Estratto del testo:
------------------------------------------------
Con una secca nota di stampa ITALMOPA ci viene a dire che a causa dell’andamento climatico la produzione nazionale di frumento quest’anno presenta delle criticità.
Con tale premessa inizia la nota che Coldiretti Molise ha predisposto in risposta alla recente nota pubblicata da ITALPOMA, l’associazione Industriali Mugnai che rappresenta l’Industria molitoria nazionale.
Secondo la Coldiretti la stessa associazione non dice, però, che delle criticità e negatività dovranno farsene carico principalmente le imprese cerealicole oltre, dopo il “miracolo” della molitura, i cittadini-consumatori.
E’ vero che l’intero settore agricolo, nel corso del 2023, ha subito, su gran parte dei comparti produttivi gravi danni causati dall’anomalo andamento climatico; in modo esponenziale le regioni Emilia Romagna, Toscana e Marche, ne sono una tragica testimonianza.
------------------------------------------------
Voci fornite:
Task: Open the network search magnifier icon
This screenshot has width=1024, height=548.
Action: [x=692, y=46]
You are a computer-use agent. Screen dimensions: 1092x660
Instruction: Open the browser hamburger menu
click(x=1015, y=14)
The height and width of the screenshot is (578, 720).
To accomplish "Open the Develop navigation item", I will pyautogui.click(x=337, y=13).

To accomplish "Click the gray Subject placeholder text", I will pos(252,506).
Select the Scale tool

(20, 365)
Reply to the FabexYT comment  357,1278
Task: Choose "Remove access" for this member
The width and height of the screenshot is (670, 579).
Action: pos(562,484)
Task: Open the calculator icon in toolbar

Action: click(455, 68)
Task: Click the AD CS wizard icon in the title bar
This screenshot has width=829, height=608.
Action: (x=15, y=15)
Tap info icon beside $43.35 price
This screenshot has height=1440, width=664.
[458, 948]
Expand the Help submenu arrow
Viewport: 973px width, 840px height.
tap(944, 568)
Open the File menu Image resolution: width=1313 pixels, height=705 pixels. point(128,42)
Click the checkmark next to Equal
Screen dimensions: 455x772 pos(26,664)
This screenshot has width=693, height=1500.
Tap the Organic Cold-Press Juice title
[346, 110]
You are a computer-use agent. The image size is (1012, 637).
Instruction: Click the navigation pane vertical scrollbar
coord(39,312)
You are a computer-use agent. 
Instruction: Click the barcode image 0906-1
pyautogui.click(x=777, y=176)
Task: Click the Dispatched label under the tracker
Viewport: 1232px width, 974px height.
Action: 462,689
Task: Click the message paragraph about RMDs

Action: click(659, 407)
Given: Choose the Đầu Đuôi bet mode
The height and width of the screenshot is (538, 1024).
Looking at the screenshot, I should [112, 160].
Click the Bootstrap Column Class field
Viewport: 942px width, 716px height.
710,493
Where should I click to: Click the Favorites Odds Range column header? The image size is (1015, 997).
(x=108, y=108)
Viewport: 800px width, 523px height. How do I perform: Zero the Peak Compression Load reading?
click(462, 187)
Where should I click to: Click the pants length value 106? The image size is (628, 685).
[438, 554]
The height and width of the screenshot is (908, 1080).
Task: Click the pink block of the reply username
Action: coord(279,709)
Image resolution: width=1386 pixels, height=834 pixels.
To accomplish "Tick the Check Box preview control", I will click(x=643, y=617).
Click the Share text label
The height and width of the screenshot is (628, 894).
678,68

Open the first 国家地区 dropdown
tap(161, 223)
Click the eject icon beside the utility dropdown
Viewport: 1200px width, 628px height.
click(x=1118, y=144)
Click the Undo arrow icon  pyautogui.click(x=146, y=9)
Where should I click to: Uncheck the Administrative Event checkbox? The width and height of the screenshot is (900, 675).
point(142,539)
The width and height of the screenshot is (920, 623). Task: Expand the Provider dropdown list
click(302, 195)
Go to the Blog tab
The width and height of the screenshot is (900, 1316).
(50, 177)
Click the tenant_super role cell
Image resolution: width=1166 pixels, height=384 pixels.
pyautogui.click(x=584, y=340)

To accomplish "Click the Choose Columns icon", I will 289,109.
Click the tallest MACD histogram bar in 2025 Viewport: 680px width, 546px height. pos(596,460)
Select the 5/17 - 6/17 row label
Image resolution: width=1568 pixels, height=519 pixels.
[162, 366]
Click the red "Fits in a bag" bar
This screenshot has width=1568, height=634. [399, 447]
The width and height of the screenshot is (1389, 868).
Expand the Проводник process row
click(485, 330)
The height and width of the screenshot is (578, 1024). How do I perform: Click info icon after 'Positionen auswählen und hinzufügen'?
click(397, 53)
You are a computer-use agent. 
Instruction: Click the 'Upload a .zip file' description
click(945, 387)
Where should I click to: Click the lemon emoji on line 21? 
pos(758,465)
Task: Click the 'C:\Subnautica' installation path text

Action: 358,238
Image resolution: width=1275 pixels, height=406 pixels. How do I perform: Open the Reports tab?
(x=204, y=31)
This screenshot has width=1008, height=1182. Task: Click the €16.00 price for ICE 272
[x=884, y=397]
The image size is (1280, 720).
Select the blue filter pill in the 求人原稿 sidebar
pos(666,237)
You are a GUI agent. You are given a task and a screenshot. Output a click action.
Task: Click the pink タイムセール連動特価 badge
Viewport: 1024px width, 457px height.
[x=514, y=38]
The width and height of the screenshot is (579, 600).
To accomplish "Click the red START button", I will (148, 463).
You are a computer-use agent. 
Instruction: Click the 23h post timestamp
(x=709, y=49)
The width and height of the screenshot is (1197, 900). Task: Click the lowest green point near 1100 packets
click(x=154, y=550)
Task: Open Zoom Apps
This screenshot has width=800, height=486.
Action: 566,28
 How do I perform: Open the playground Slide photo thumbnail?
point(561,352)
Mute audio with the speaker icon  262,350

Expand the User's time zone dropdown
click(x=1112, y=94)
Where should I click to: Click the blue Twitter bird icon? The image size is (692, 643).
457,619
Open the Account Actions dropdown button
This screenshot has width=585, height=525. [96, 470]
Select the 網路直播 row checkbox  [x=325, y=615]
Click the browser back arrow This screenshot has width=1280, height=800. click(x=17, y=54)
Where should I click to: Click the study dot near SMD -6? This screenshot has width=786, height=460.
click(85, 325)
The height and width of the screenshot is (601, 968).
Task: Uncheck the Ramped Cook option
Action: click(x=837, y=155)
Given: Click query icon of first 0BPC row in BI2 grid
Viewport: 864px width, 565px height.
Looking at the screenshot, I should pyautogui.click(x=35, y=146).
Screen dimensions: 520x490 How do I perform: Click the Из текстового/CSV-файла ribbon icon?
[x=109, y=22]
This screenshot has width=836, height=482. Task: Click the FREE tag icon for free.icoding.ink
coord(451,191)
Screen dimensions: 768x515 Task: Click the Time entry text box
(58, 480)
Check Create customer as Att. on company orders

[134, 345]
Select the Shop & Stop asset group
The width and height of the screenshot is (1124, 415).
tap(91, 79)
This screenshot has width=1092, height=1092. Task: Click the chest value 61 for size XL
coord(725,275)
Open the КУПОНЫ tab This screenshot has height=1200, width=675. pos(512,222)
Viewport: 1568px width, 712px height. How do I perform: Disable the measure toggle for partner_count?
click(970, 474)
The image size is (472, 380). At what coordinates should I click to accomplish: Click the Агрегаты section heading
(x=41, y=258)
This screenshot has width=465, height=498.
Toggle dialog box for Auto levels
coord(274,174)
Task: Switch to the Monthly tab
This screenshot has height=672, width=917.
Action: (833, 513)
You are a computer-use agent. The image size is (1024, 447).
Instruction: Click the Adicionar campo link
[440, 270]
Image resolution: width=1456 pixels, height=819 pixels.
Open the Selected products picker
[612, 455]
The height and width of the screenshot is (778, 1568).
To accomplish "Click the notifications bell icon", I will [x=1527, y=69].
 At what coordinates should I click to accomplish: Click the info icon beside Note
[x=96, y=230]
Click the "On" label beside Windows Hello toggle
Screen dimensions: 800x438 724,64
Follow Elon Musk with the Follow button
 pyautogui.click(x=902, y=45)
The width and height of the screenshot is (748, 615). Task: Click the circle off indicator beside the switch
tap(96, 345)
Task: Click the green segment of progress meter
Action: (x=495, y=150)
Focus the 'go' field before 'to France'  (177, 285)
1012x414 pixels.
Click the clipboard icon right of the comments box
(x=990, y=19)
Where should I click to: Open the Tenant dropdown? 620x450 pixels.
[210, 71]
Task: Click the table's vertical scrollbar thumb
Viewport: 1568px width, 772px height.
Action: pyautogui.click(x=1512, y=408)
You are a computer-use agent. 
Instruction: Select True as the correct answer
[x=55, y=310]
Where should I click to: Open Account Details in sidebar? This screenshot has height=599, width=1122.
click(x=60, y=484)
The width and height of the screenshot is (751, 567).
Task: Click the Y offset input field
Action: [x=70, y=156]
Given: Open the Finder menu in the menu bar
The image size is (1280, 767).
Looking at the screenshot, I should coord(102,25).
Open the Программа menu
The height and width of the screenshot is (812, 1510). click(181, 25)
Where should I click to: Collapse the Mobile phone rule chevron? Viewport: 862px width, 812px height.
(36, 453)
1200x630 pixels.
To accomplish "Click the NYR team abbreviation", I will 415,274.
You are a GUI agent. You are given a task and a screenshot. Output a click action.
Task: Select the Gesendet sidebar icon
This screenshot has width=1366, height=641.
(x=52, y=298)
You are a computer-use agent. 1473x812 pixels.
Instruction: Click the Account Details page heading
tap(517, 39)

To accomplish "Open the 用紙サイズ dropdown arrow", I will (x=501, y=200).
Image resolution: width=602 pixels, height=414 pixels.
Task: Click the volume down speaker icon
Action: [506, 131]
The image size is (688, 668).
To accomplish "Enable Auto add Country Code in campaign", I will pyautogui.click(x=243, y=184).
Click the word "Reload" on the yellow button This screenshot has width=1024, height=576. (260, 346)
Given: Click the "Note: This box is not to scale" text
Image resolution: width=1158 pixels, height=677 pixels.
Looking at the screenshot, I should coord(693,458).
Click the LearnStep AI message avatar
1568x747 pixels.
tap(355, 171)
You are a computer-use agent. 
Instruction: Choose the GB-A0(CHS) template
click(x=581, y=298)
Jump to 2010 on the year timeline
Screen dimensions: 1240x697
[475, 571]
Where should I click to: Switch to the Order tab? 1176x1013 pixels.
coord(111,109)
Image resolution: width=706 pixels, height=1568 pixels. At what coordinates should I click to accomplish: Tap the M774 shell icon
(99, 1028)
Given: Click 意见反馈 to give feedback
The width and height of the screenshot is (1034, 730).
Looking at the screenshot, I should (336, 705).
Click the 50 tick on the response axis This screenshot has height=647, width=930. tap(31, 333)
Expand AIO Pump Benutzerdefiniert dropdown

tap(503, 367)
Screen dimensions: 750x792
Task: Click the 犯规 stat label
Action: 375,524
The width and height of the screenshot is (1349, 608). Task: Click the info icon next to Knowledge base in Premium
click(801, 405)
------------------------------------------------
Operazioni da eseguire:
1. Riporta il passo del testo sulla produzione di frumento compreso tra "E’ vero che" e "una tragica testimonianza.", estremi inclusi.
2. Stabilisci se ciascuna affermazione concorda con il testo sulla produzione di frumento, rispondendo sì o no e citando alla lettera le parole che lo decidono. (a) Secondo Coldiretti, delle criticità dovranno farsi carico principalmente le imprese cerealicole. (b) I danni subiti dal settore agricolo nel 2023 sono attribuiti a un calo dei prezzi. (c) Il Molise è tra le regioni indicate come tragica testimonianza dei danni.
3. Prosegui il testo sulla produzione di frumento a partire dal punto in cui termina.
Le voci riportate non sono necessarie.

Risposte per voce:
1.
E’ vero che l’intero settore agricolo, nel corso del 2023, ha subito, su gran parte dei comparti produttivi gravi danni causati dall’anomalo andamento climatico; in modo esponenziale le regioni Emilia Romagna, Toscana e Marche, ne sono una tragica testimonianza.

2.
(a) Sì: "delle criticità e negatività dovranno farsene carico principalmente le imprese cerealicole".
(b) No: "gravi danni causati dall’anomalo andamento climatico".
(c) No: "le regioni Emilia Romagna, Toscana e Marche, ne sono una tragica testimonianza".

3.
E’ pur vero che i raccolti registreranno esiti quantitativi e qualitativi non soddisfacenti, ma a carico di chi, dei soliti agricoltori, non di altri.
Il voler mettere le mani avanti affermando che, ahimè …, si dovrà far ricorso ad importazioni di grano estero non ci pare una uscita elegante. Lo sappiamo bene che la produzione nazionale non potrebbe mai garantire l’approvvigionamento di quantitativi di cereali necessari all’industria; è più che legittimo!
Il problema è un altro: “Siamo sicuri – si chiede Coldiretti – che così come noi riconosciamo le esigenze dei molini e quelle degli impianti industriali di produzione della pasta, ad essi collegati, gli stessi saranno altrettanto trasparenti nei confronti dei produttori agricoli e dei consumatori a garantire l’indicazione dell’origine del paese di produzione del grano e quello di molitura?”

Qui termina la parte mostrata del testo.